+++ Material to process +++

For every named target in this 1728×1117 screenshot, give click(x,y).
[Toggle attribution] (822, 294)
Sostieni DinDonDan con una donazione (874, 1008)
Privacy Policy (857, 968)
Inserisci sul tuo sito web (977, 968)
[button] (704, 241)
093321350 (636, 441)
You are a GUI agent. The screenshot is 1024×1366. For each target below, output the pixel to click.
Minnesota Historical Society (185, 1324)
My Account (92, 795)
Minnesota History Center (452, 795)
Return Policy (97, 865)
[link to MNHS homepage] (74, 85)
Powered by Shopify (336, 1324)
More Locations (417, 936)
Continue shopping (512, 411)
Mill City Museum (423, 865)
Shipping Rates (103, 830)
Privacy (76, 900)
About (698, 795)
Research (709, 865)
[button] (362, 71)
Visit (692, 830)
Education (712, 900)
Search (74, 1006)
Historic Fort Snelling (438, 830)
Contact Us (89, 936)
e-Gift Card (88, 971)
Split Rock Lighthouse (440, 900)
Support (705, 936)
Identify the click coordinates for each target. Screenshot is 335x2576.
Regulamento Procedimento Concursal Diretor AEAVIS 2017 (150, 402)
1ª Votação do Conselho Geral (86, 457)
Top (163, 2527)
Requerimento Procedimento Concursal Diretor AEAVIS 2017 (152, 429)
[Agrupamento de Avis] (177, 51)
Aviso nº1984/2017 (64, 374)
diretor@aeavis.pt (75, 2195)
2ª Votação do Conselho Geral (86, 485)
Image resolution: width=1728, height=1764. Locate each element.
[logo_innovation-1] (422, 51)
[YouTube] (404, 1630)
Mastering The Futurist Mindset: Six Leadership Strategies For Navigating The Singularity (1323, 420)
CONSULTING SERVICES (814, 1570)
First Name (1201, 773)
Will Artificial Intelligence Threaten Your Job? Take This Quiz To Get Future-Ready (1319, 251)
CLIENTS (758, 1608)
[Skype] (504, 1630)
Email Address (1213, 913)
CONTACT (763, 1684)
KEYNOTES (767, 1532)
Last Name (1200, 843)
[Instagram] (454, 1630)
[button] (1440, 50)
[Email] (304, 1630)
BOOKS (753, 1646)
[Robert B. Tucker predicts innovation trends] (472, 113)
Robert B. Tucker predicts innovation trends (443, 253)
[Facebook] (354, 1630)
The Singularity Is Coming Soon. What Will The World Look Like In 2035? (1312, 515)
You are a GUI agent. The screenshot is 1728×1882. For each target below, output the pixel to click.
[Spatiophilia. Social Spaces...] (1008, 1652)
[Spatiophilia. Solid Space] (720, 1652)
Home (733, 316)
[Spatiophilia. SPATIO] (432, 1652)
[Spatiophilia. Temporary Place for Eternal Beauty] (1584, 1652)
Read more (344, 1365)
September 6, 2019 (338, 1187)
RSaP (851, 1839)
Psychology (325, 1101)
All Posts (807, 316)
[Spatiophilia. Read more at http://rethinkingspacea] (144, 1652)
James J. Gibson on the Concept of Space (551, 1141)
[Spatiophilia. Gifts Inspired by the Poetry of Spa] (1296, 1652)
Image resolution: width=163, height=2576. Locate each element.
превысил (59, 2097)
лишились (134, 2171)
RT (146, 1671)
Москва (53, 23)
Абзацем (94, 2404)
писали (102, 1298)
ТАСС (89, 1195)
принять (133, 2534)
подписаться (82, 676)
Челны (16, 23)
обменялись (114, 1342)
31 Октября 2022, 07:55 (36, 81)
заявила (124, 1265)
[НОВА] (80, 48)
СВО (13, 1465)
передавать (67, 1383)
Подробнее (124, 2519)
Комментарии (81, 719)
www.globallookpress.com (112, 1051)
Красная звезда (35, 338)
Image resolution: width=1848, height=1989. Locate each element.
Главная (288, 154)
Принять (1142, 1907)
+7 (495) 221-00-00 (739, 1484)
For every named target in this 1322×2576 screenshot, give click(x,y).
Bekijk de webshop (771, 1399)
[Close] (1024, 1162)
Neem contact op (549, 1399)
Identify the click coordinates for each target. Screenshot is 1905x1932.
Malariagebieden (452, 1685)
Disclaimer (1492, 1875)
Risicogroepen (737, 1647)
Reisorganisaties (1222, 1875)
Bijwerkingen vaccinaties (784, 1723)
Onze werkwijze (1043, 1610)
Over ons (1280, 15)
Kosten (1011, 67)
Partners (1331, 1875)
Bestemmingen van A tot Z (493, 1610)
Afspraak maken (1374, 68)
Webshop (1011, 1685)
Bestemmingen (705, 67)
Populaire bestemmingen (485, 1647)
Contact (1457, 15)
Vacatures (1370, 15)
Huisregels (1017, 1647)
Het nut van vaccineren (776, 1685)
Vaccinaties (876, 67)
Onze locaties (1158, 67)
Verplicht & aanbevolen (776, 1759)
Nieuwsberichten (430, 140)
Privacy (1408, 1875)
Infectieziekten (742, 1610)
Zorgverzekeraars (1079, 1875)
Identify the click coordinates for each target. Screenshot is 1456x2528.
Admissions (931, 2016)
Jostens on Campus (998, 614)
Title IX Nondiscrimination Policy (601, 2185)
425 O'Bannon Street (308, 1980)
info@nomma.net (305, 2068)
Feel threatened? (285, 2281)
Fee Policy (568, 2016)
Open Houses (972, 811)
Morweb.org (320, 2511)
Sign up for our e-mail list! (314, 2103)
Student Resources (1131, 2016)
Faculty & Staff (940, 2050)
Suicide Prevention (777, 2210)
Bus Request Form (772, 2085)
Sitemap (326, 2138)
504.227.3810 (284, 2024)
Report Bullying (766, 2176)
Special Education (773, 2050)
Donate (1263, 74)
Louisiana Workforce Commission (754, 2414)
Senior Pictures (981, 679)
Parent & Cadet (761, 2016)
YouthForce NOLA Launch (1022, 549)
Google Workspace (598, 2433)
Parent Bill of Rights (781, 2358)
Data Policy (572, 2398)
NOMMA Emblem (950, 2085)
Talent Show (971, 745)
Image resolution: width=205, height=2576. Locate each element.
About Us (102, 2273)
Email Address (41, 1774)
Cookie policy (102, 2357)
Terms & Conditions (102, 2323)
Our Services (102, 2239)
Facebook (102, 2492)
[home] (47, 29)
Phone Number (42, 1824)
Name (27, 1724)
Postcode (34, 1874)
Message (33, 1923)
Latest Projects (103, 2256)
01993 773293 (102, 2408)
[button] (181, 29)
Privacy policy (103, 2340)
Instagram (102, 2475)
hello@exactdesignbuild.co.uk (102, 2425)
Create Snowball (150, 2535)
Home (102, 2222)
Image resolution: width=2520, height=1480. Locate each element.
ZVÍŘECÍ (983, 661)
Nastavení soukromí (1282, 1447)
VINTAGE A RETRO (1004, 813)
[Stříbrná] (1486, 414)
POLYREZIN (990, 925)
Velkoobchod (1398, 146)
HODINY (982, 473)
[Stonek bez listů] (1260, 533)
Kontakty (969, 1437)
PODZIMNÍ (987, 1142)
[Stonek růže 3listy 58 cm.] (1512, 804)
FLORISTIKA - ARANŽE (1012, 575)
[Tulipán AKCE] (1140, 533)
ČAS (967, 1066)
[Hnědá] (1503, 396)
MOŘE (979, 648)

+++

• **Requirement**
Would you write out the data exactly as it reads?

• **Output below**
For every named target in this 1728×1117 screenshot, give click(x,y).
[Toggle attribution] (822, 294)
Sostieni DinDonDan con una donazione (874, 1008)
Privacy Policy (857, 968)
Inserisci sul tuo sito web (977, 968)
[button] (704, 241)
093321350 (636, 441)
You are a GUI agent. The screenshot is 1024×1366. For each target below, output the pixel to click.
Minnesota Historical Society (185, 1324)
My Account (92, 795)
Minnesota History Center (452, 795)
Return Policy (97, 865)
[link to MNHS homepage] (74, 85)
Powered by Shopify (336, 1324)
More Locations (417, 936)
Continue shopping (512, 411)
Mill City Museum (423, 865)
Shipping Rates (103, 830)
Privacy (76, 900)
About (698, 795)
Research (709, 865)
[button] (362, 71)
Visit (692, 830)
Education (712, 900)
Search (74, 1006)
Historic Fort Snelling (438, 830)
Contact Us (89, 936)
e-Gift Card (88, 971)
Split Rock Lighthouse (440, 900)
Support (705, 936)
Identify the click coordinates for each target. Screenshot is 335x2576.
Regulamento Procedimento Concursal Diretor AEAVIS 2017 (150, 402)
1ª Votação do Conselho Geral (86, 457)
Top (163, 2527)
Requerimento Procedimento Concursal Diretor AEAVIS 2017 (152, 429)
[Agrupamento de Avis] (177, 51)
Aviso nº1984/2017 (64, 374)
diretor@aeavis.pt (75, 2195)
2ª Votação do Conselho Geral (86, 485)
Image resolution: width=1728, height=1764. Locate each element.
[logo_innovation-1] (422, 51)
[YouTube] (404, 1630)
Mastering The Futurist Mindset: Six Leadership Strategies For Navigating The Singularity (1323, 420)
CONSULTING SERVICES (814, 1570)
First Name (1201, 773)
Will Artificial Intelligence Threaten Your Job? Take This Quiz To Get Future-Ready (1319, 251)
CLIENTS (758, 1608)
[Skype] (504, 1630)
Email Address (1213, 913)
CONTACT (763, 1684)
KEYNOTES (767, 1532)
Last Name (1200, 843)
[Instagram] (454, 1630)
[button] (1440, 50)
[Email] (304, 1630)
BOOKS (753, 1646)
[Robert B. Tucker predicts innovation trends] (472, 113)
Robert B. Tucker predicts innovation trends (443, 253)
[Facebook] (354, 1630)
The Singularity Is Coming Soon. What Will The World Look Like In 2035? (1312, 515)
You are a GUI agent. The screenshot is 1728×1882. For each target below, output the pixel to click.
[Spatiophilia. Social Spaces...] (1008, 1652)
[Spatiophilia. Solid Space] (720, 1652)
Home (733, 316)
[Spatiophilia. SPATIO] (432, 1652)
[Spatiophilia. Temporary Place for Eternal Beauty] (1584, 1652)
Read more (344, 1365)
September 6, 2019 (338, 1187)
RSaP (851, 1839)
Psychology (325, 1101)
All Posts (807, 316)
[Spatiophilia. Read more at http://rethinkingspacea] (144, 1652)
James J. Gibson on the Concept of Space (551, 1141)
[Spatiophilia. Gifts Inspired by the Poetry of Spa] (1296, 1652)
Image resolution: width=163, height=2576. Locate each element.
превысил (59, 2097)
лишились (134, 2171)
RT (146, 1671)
Москва (53, 23)
Абзацем (94, 2404)
писали (102, 1298)
ТАСС (89, 1195)
принять (133, 2534)
подписаться (82, 676)
Челны (16, 23)
обменялись (114, 1342)
31 Октября 2022, 07:55 (36, 81)
заявила (124, 1265)
[НОВА] (80, 48)
СВО (13, 1465)
передавать (67, 1383)
Подробнее (124, 2519)
Комментарии (81, 719)
www.globallookpress.com (112, 1051)
Красная звезда (35, 338)
Image resolution: width=1848, height=1989. Locate each element.
Главная (288, 154)
Принять (1142, 1907)
+7 (495) 221-00-00 (739, 1484)
For every named target in this 1322×2576 screenshot, give click(x,y).
Bekijk de webshop (771, 1399)
[Close] (1024, 1162)
Neem contact op (549, 1399)
Identify the click coordinates for each target. Screenshot is 1905x1932.
Malariagebieden (452, 1685)
Disclaimer (1492, 1875)
Risicogroepen (737, 1647)
Reisorganisaties (1222, 1875)
Bijwerkingen vaccinaties (784, 1723)
Onze werkwijze (1043, 1610)
Over ons (1280, 15)
Kosten (1011, 67)
Partners (1331, 1875)
Bestemmingen van A tot Z (493, 1610)
Afspraak maken (1374, 68)
Webshop (1011, 1685)
Bestemmingen (705, 67)
Populaire bestemmingen (485, 1647)
Contact (1457, 15)
Vacatures (1370, 15)
Huisregels (1017, 1647)
Het nut van vaccineren (776, 1685)
Vaccinaties (876, 67)
Onze locaties (1158, 67)
Verplicht & aanbevolen (776, 1759)
Nieuwsberichten (430, 140)
Privacy (1408, 1875)
Infectieziekten (742, 1610)
Zorgverzekeraars (1079, 1875)
Identify the click coordinates for each target. Screenshot is 1456x2528.
Admissions (931, 2016)
Jostens on Campus (998, 614)
Title IX Nondiscrimination Policy (601, 2185)
425 O'Bannon Street (308, 1980)
info@nomma.net (305, 2068)
Feel threatened? (285, 2281)
Fee Policy (568, 2016)
Open Houses (972, 811)
Morweb.org (320, 2511)
Sign up for our e-mail list! (314, 2103)
Student Resources (1131, 2016)
Faculty & Staff (940, 2050)
Suicide Prevention (777, 2210)
Bus Request Form (772, 2085)
Sitemap (326, 2138)
504.227.3810 (284, 2024)
Report Bullying (766, 2176)
Special Education (773, 2050)
Donate (1263, 74)
Louisiana Workforce Commission (754, 2414)
Senior Pictures (981, 679)
Parent & Cadet (761, 2016)
YouthForce NOLA Launch (1022, 549)
Google Workspace (598, 2433)
Parent Bill of Rights (781, 2358)
Data Policy (572, 2398)
NOMMA Emblem (950, 2085)
Talent Show (971, 745)
Image resolution: width=205, height=2576. Locate each element.
About Us (102, 2273)
Email Address (41, 1774)
Cookie policy (102, 2357)
Terms & Conditions (102, 2323)
Our Services (102, 2239)
Facebook (102, 2492)
[home] (47, 29)
Phone Number (42, 1824)
Name (27, 1724)
Postcode (34, 1874)
Message (33, 1923)
Latest Projects (103, 2256)
01993 773293 (102, 2408)
[button] (181, 29)
Privacy policy (103, 2340)
Instagram (102, 2475)
hello@exactdesignbuild.co.uk (102, 2425)
Create Snowball (150, 2535)
Home (102, 2222)
Image resolution: width=2520, height=1480. Locate each element.
ZVÍŘECÍ (983, 661)
Nastavení soukromí (1282, 1447)
VINTAGE A RETRO (1004, 813)
[Stříbrná] (1486, 414)
POLYREZIN (990, 925)
Velkoobchod (1398, 146)
HODINY (982, 473)
[Stonek bez listů] (1260, 533)
Kontakty (969, 1437)
PODZIMNÍ (987, 1142)
[Stonek růže 3listy 58 cm.] (1512, 804)
FLORISTIKA - ARANŽE (1012, 575)
[Tulipán AKCE] (1140, 533)
ČAS (967, 1066)
[Hnědá] (1503, 396)
MOŘE (979, 648)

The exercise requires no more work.